The proprietary can, in development since 2010, will be available only in the United States and in an 8-pack and will not replace the traditional Budweiser can.
To make the new can possible, Anheuser-Busch engineers needed to solve a number of technical challenges, and major equipment investments were required at Budweiser's can-making facility in Newburgh, N.Y. Significant capital investments also were required to upgrade packaging lines at the Budweiser breweries in Los Angeles and Williamsburg, Va., the first breweries with capability to package this unique can innovation.
Creating the can requires a 16-step process--10 steps to form the bottom half of the can, with an additional six steps to form the top portion.
The Anheuser-Busch Global Innovation Group has been investigating potential can innovations for several years.
"We explored various shapes that would be distinguishable in the marketplace, but also viable from an engineering standpoint," McGauley said. "Aluminum can be stretched only about 10% without fracturing, which requires that the angles of the bowtie be very precise."

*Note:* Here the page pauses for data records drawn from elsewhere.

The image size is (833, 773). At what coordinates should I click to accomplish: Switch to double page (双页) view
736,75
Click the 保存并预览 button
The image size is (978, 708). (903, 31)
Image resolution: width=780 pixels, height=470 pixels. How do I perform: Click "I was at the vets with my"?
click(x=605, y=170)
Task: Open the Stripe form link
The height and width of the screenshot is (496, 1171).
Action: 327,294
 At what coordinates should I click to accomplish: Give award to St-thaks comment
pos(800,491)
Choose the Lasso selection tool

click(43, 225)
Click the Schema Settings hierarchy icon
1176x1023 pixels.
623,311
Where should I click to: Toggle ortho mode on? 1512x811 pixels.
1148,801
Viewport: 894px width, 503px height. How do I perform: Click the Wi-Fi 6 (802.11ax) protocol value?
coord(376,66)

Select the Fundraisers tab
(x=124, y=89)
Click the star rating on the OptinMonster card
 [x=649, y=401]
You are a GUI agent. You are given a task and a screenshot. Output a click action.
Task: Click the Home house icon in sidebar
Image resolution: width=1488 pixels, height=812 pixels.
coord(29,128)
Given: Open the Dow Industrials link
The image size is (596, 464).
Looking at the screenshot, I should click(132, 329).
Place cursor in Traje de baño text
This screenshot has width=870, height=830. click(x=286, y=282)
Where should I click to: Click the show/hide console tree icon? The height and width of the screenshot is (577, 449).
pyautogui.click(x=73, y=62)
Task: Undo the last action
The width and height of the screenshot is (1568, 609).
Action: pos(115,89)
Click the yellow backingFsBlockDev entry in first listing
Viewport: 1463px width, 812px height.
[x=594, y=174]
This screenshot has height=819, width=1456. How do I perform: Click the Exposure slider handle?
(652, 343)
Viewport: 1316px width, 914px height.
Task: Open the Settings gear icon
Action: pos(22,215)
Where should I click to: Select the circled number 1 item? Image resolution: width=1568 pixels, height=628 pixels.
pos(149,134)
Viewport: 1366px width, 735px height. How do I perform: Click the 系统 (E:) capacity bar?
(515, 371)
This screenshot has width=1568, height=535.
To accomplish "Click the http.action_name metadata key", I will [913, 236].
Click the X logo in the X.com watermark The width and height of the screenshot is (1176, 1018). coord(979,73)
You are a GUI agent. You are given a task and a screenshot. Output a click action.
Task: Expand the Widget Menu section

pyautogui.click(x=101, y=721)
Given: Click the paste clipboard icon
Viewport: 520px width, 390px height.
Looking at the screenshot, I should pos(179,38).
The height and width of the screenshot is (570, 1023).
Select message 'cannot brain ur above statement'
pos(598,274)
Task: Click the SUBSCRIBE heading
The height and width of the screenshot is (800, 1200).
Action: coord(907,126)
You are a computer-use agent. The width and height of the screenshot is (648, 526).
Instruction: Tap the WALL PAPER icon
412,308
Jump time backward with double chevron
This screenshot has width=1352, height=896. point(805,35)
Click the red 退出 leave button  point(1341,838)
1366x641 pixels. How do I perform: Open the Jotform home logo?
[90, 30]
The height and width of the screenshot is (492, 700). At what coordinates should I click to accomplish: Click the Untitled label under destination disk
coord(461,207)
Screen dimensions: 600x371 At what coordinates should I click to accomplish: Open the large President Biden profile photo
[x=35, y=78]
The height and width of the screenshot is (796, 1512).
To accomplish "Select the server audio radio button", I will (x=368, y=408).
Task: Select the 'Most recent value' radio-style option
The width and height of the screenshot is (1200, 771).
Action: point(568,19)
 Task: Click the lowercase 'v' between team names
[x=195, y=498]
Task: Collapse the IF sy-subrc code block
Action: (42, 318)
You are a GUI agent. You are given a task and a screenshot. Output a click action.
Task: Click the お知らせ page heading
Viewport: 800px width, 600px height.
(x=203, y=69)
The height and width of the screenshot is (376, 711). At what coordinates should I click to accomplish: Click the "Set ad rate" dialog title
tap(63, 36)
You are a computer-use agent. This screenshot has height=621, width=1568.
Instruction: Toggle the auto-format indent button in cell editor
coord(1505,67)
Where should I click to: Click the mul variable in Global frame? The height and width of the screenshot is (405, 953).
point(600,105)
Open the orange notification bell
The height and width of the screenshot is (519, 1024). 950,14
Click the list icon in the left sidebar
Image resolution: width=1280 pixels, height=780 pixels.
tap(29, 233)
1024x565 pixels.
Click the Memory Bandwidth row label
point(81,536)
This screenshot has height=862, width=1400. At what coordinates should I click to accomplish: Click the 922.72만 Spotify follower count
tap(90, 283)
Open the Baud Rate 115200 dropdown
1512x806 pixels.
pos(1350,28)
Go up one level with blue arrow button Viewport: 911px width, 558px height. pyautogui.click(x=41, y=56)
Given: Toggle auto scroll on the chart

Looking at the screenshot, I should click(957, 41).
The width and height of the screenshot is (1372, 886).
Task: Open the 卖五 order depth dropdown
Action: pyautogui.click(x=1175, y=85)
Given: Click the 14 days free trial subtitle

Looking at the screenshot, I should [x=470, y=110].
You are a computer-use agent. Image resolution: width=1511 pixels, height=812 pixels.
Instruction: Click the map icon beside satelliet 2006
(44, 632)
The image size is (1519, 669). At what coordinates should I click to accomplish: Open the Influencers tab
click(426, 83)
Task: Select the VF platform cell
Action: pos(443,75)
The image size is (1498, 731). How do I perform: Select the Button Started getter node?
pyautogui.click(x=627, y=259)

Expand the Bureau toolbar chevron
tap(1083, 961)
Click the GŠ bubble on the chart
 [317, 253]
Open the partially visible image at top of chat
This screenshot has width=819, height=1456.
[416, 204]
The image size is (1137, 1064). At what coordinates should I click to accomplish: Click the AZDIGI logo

An initial run of more than 10 million bowtie cans was produced in Newburgh through March 31 for the spring introduction. An additional eight million cans are scheduled to be produced this month.
Due to the can's slimmer middle and sleek design, it holds 11.3 ounces of beer and has about 137 calories, approximately 8.5 fewer calories than a traditional 12-oz. can of Budweiser.
"This can is certainly a conversation starter: eye-catching, easy-to-grip, trendy and--according to our research--very appealing to young adults," McGauley said. "It's a beer can like no other."
The Budweiser bowtie can is a natural progression from the new packaging introduced in 2011 that emphasized the iconic bowtie, a symbol that first appeared in a national advertising campaign for Budweiser in 1956.
The launch of the can is being supported with a marketing campaign that includes digital, print and TV. It will be offered for sale in grocery stores and supermarkets, convenience stores and packaged liquor stores.
In other packaging innovations on the horizon in the United States, Anheuser-Busch is announcing it is test-marketing in 10 states a new 25-oz. can that replaces a 24-oz. serving--giving consumers an additional ounce of beer. Sales of this new can will begin this summer.
Also, recently, Budweiser, the Official Beer Sponsor of Major League Baseball, celebrated MLB Opening Week with limited-time-only Budweiser cans and bottles. More than six million cases of Budweiser products are featureing the marks of Major League Baseball and 23 of its 30 teams, totaling more than 142 million cans and bottles nationwide. In select markets, Budweiser hosted pre-game "build-a-bars" prior to home openers, encouraging fans to celebrate the start of the baseball season.
Based in St. Louis, Anheuser-Busch--a wholly owned subsidiary of Belgium-based global brewer Anheuser-Busch InBev--is a leading American brewer. The company brews the world's largest-selling beers, Budweiser and Bud Light, and distributes these and many other popular brands through a strong network of more than 500 independent wholesalers.